The book does have some strong qualities to make it a worthwhile read. First, Walsh has managed to get contributions from many participants and unwitting bystanders in the ‘Mats madness, including Twin/Tone co-founder Peter Jesperson, R.E.M. guitarist and bane to flight attendants Peter Buck, and Husker Du-er Grant Hart. Hold Steady singer/indie darling Craig Finn, and purveyor of everything that is soulless and wrong with third-generation punk, Green Day singer Bill Joe Armstrong, are called in to show how the ‘Mats influenced later generations of musicians. For whatever reason, Kurt Cobain was unavailable for comment (what’s that… he did what?)

The contributors’ comments and recollections help the reader understand what the Minneapolis music scene was like in the ‘Mats heyday, and how the band was both influenced by, and helped shape, this scene. As expected, there are enough stories of the ‘Mats in-fighting, on-stage and backstage antics, and drunken exploits to satisfy those who like their musical anecdotes with a twist of self-induced implosion. Some of the stories show that the ‘Mats’ drunken hijinks have been exaggerated over time, and were, in some cases, carefully orchestrated to maintain an image.

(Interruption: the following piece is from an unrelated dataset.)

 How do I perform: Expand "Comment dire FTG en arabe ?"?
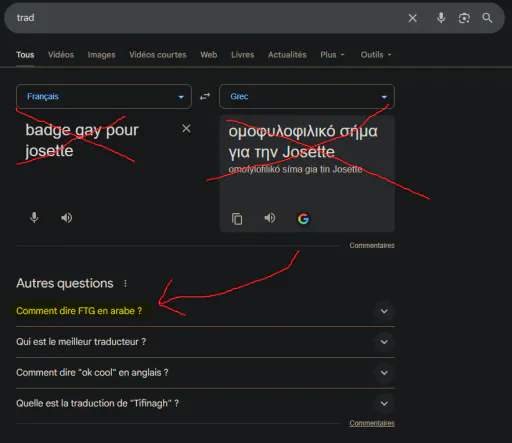pyautogui.click(x=205, y=311)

Despite this, the book is ultimately disappointing; there are far too many gaps, holes, and missing plotlines in the ‘Mats history to ignore. Of course this is the potential drawback of any oral history; the author is ultimately dependent on his interviewees to provide good and complete details. In this case, the result is an incomplete ‘Mats history; Michael Azerrad’s chapter on the band in Our Band Could Be Your Life gives a better overview of the band in fewer pages.The book’s shortcomings include:

There are little-to-no discussions about the (potential) inspirations or origins of the ‘Mats songs, with only a few exceptions. Plenty of contributors spend pages wetting themselves over how good “Unsatisfied” is, but most other songs are ignored.


There are few actual dates given in the book; album releases and concert performances blend from one to the next as the years roll by. If you don’t know your ‘Mats history, this book isn’t a good starting point.


With the exception of one new quote from Chris Mars, all the quotes from the original band members are taken from previous interviews and news features. These quotes don’t add much to the book, especially since it’s mostly accepted that the ‘Mats tended to portray specific personas in interviews. In Walsh’s defense, it is difficult to create a complete oral history when the main players decline to comment.


With the exception of Bob Stinson, whose chemically-addled life is addressed in brutal detail, the reader gets very little sense of what the ‘Mats were like as people. Instead, the band members remain little more than musical stereotypes: Tommy Stinson comes across as nothing more than a naïve and inexperienced boy, Chris Mars is the silent member, and Paul Westerberg remains the truculent/troubled/occasionally cruel/sometimes caring singer-poet.

Overall I expected more from this book, especially given the number of people interviewed and Walsh’s extensive personal experience with the band. Like a drunkenly sloppy ‘Mats live performance or Pleased To Meet Me, the book has some high points, a few drunken low points, and a few broken bottles scattered along the way. At the end of the day the reader is left a little underwhelmed.